Tatiana Kharitonova^1*Tatiana Bragina²Ekaterina Ivanova³Alexander Savello⁴Taras Skoromets⁵Sergei Petrikov⁶

• ¹OOO NTFF Polisan, Saint Petersburg, Russia
• ²Ivanovo Regional Clinical Hospital, Ivanovo, Russia
• ³IPHARMA, Moscow, Russia
• ⁴Voenno-medicinskaa akademia imeni S M Kirova Ministerstva oborony Rossijskoj Federacii, Saint Petersburg, Russia
• ⁵Pervyj Sankt-Peterburgskij gosudarstvennyj medicinskij universitet imeni akademika I P Pavlova, Saint Petersburg, Russia
• ⁶GBUZ Naucno-issledovatel'skij institut skoroj pomosi imeni N V Sklifosovskogo Departamenta zdravoohranenia goroda Moskvy, Moscow, Russia

Background. The combination of inosine, nicotinamide, riboflavin, and succinic acid (INRSA) has previously demonstrated neuroprotective effect. We aimed to study the efficacy and safety of treatment with INRSA in traumatic brain injury (TBI). Materials and methods. In our multicenter, randomized, placebo-controlled, single-blind clinical trial, we studied TBI patients aged 18-60, diagnosed with cerebral contusion without compression, admission Glasgow Coma Scale (GCS) score of 13 – 14, and posttraumatic amnesia. The INRSA/placebo was administered intravenously twice daily for 10 days. The primary endpoints were the Galveston Orientation and Amnesia Test (performed on days 2 -14), and Glasgow Outcome Scale–Extended (GOS-E; assessed on day 90 via telephone interview).
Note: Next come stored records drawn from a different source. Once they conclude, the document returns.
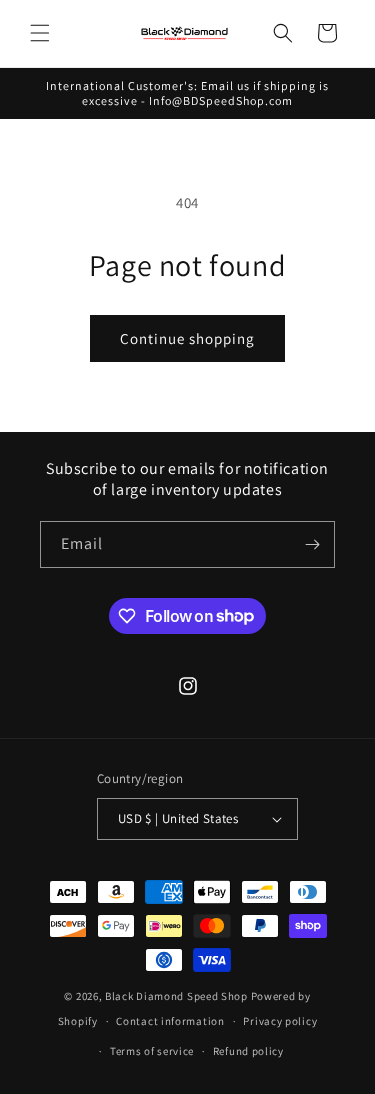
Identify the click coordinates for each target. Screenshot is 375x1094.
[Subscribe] (312, 544)
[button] (40, 33)
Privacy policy (280, 1021)
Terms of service (152, 1051)
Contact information (170, 1021)
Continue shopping (187, 338)
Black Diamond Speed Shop (176, 996)
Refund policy (248, 1051)
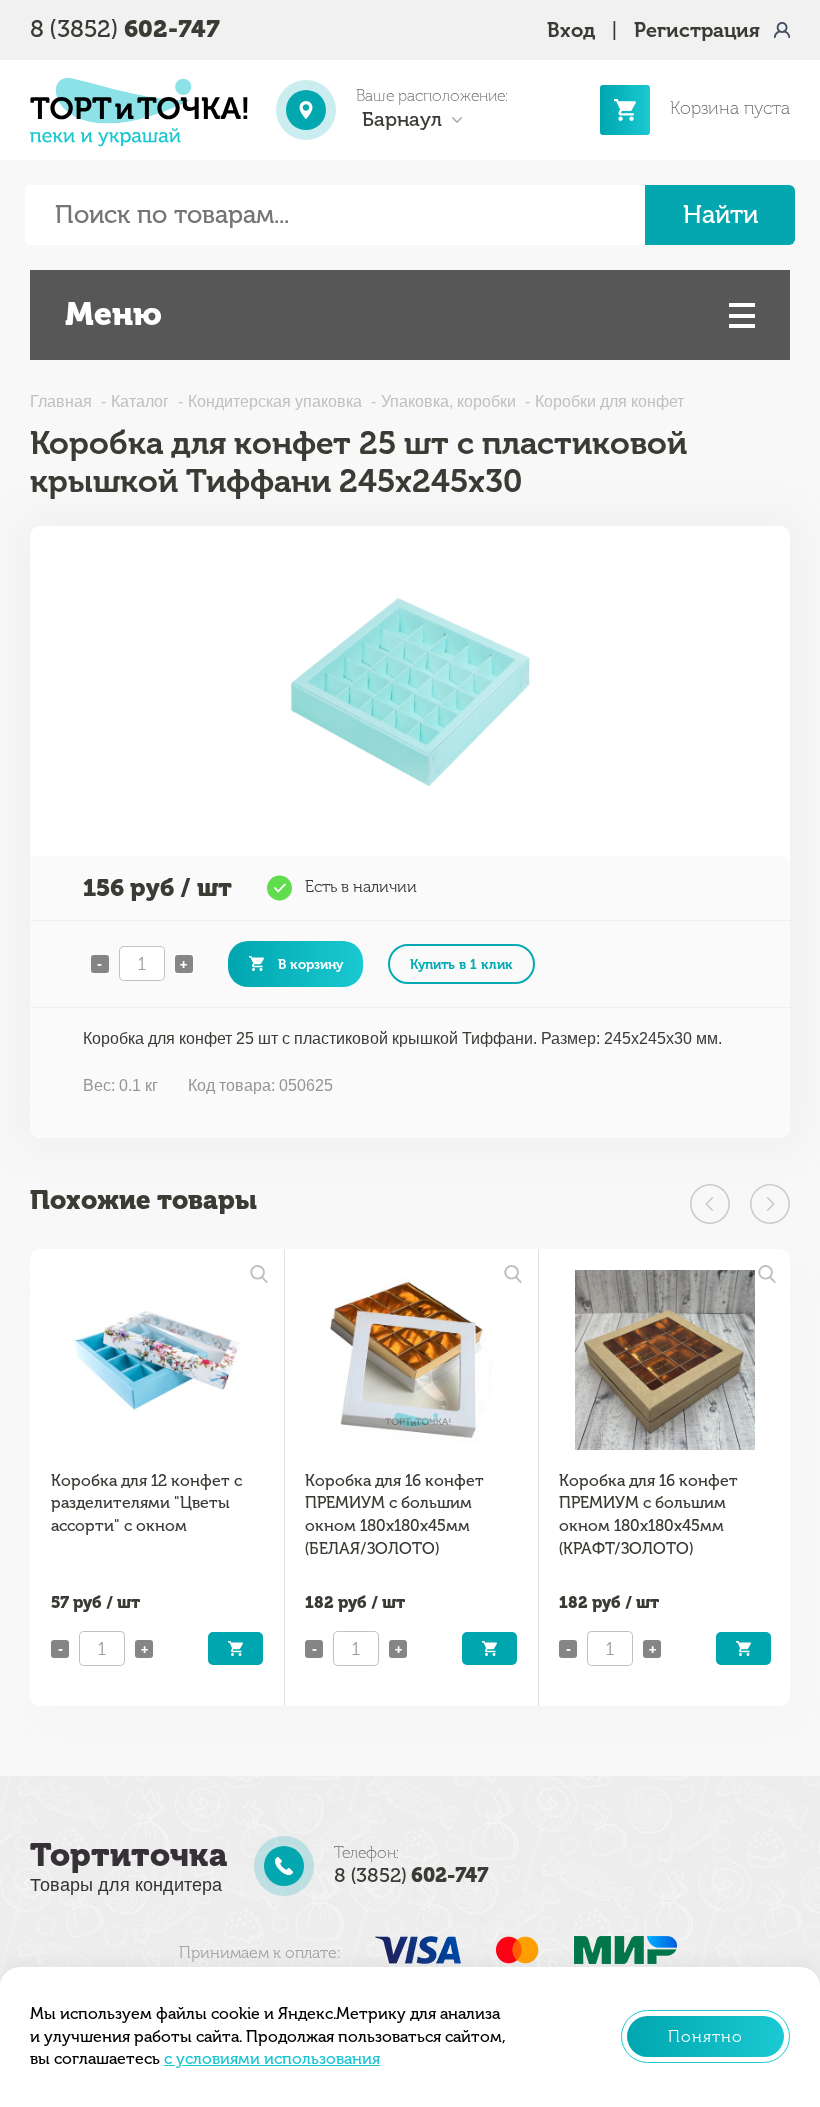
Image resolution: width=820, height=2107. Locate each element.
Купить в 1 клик (461, 964)
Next (770, 1204)
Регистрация (697, 30)
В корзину (310, 964)
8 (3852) (125, 28)
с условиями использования (272, 2058)
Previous (710, 1204)
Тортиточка (128, 1855)
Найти (720, 214)
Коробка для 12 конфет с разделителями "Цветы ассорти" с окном (146, 1503)
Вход (571, 30)
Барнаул (402, 119)
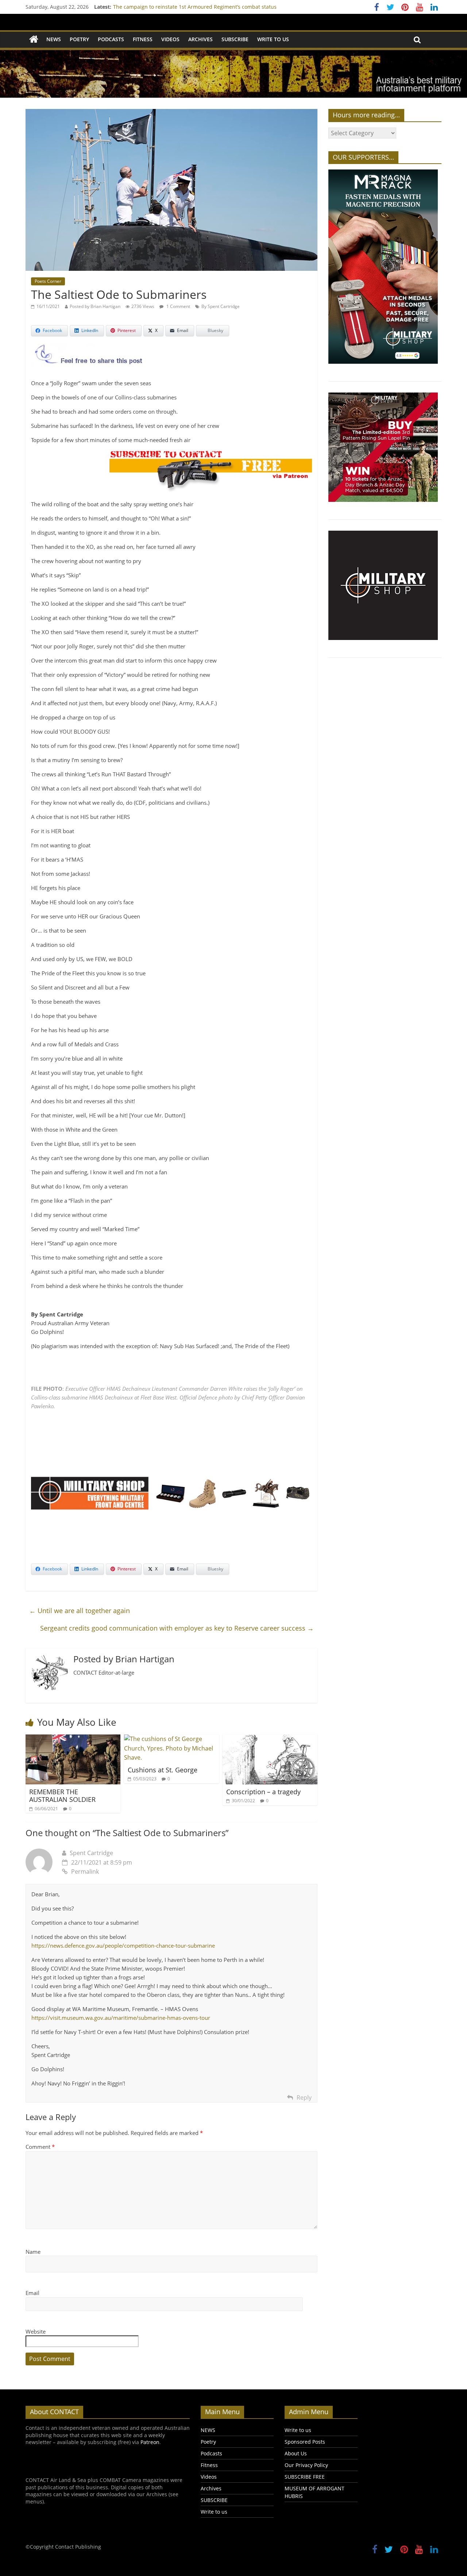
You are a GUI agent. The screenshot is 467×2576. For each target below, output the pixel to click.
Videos (170, 39)
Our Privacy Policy (306, 2465)
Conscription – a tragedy (263, 1791)
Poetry (79, 39)
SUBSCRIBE (234, 39)
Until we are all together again (79, 1610)
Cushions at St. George (162, 1769)
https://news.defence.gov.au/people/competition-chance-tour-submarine (123, 1945)
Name (33, 2251)
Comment (40, 2146)
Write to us (273, 39)
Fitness (143, 39)
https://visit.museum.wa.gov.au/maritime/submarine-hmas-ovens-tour (120, 2017)
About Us (296, 2453)
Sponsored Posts (305, 2441)
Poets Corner (48, 281)
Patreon (149, 2442)
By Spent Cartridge (220, 306)
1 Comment (177, 306)
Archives (200, 39)
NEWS (53, 39)
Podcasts (111, 39)
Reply (304, 2097)
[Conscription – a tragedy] (270, 1739)
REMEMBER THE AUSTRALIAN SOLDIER (63, 1795)
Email (32, 2292)
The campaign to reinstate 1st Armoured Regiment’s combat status (195, 6)
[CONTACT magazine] (34, 39)
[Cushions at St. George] (171, 1739)
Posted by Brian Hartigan (95, 306)
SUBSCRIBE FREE (305, 2476)
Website (36, 2331)
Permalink (85, 1871)
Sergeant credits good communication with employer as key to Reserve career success (177, 1628)
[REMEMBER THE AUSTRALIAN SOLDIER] (73, 1739)
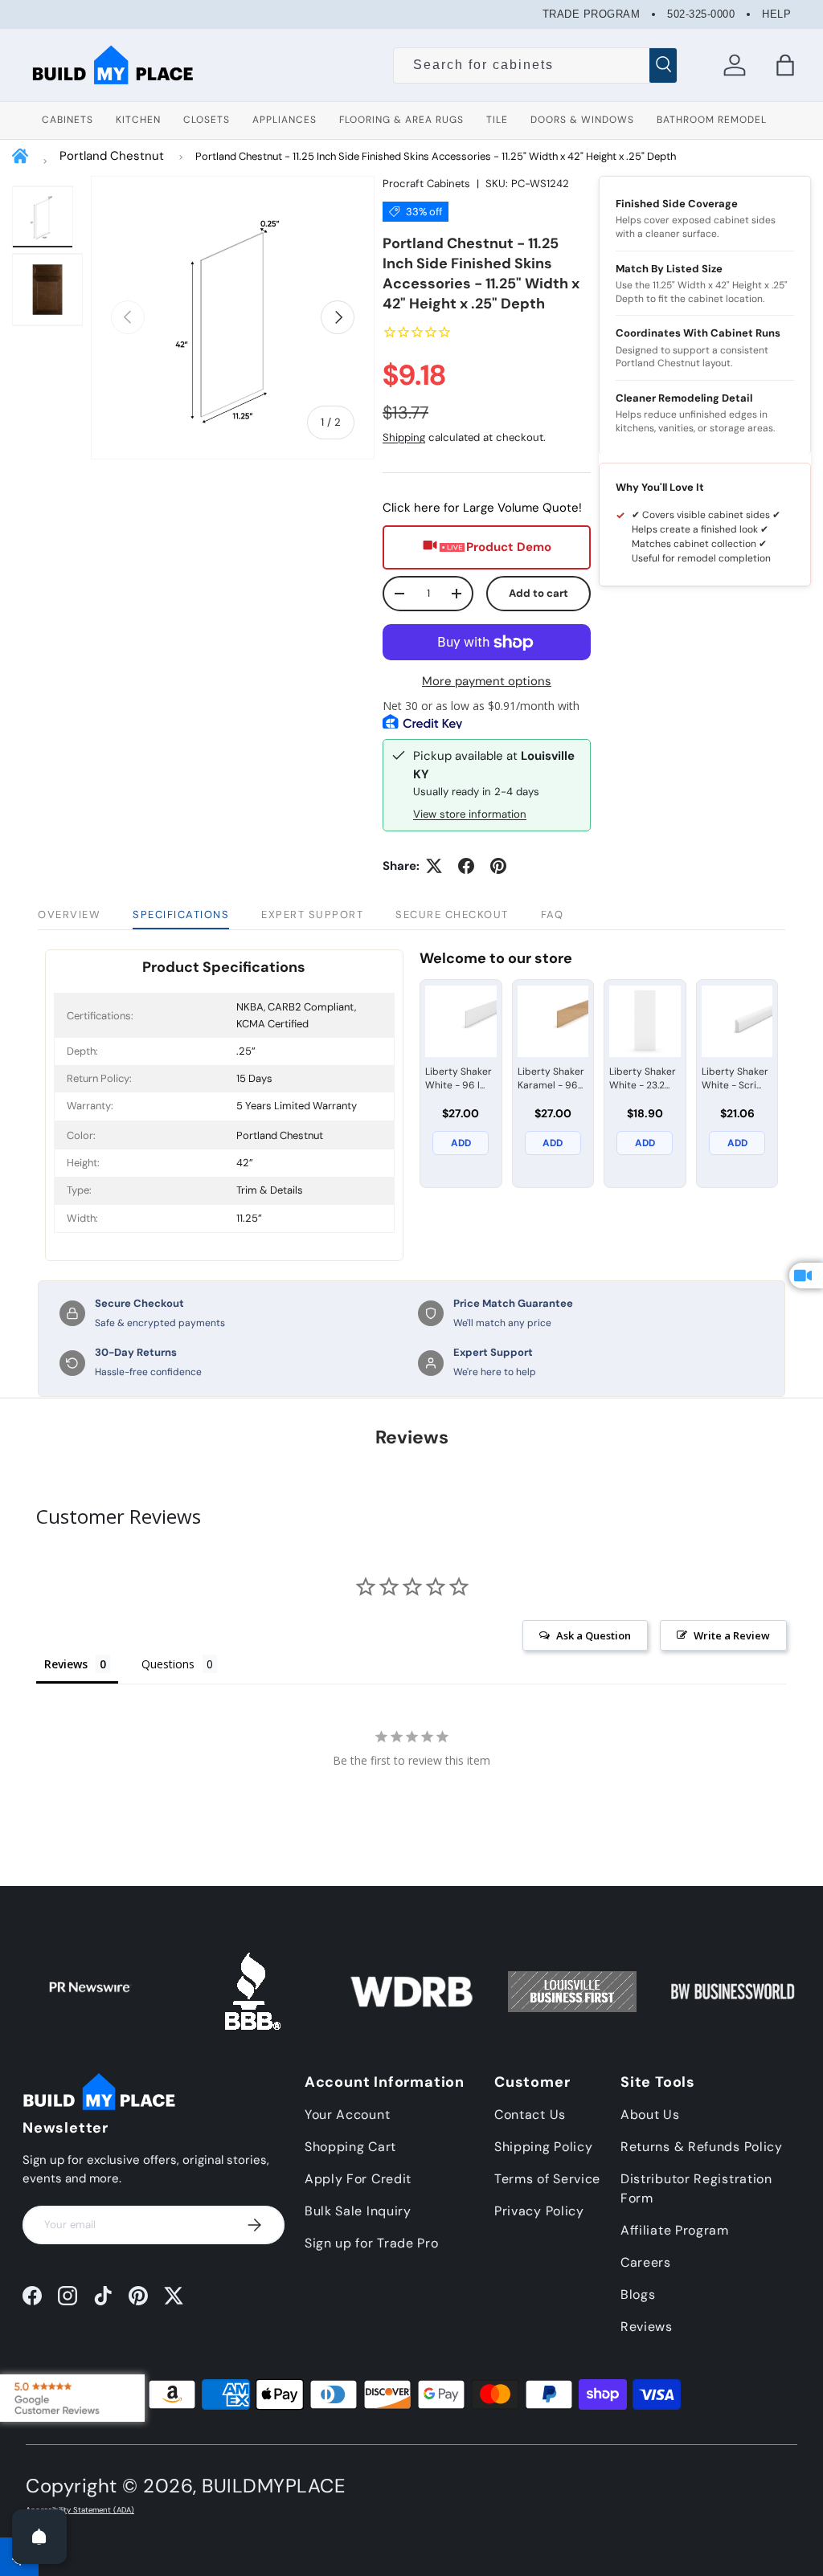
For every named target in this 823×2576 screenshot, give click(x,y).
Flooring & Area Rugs (401, 119)
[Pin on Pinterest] (498, 866)
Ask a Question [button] (593, 1635)
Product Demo (508, 547)
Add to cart (538, 593)
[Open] (39, 2536)
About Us (650, 2114)
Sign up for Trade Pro (372, 2243)
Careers (645, 2262)
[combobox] (535, 65)
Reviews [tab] (66, 1664)
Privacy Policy (539, 2210)
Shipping (404, 437)
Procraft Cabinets (426, 183)
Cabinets (67, 119)
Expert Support (312, 914)
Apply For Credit (358, 2178)
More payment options (486, 681)
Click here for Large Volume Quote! (482, 508)
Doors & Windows (582, 119)
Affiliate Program (674, 2230)
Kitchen (138, 119)
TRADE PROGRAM (592, 14)
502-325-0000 (701, 14)
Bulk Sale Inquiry (358, 2210)
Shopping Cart (350, 2146)
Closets (206, 119)
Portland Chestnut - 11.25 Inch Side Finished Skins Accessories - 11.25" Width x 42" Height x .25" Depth (435, 156)
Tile (497, 119)
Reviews (646, 2326)
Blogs (638, 2294)
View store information (469, 814)
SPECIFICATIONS (181, 914)
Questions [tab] (167, 1664)
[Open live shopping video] (806, 1275)
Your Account (347, 2114)
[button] (785, 65)
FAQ (552, 914)
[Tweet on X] (434, 866)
Results. Between November 2020 and May 2024, 166 patients were enrolled, median age 43 (IQR 33-51), 113 (68.5%) males, all with admission GCS 13-14, 123 (74.5%) had closed-type TBI. In the interim analysis, complete recovery (GOS-E category 8) was achieved in 24 (30%) patients in the placebo group and 55 (73%) in the INRSA group. The difference in proportions was 44% (95% CI 0.26; 0.62); experimental treatment increased the odds of complete recovery by 6.53 (95% CI 3.30 – 13.41) compared to placebo. Based on the pre-specified criteria, the independent data monitoring committee recommended termination of the study due to early demonstration of efficacy by one of the two primary endpoints. Conclusion. Treatment with INRSA was associated with improvement in mild TBI outcome, which represents a new potential option for the pharmacological treatment of non-fatal head injury. Further studies might be of research interest and clinical demand. Trial registration number ClinicalTrials.gov Registry NCT04631484; unique protocol ID: CTF-III-CCT-2019.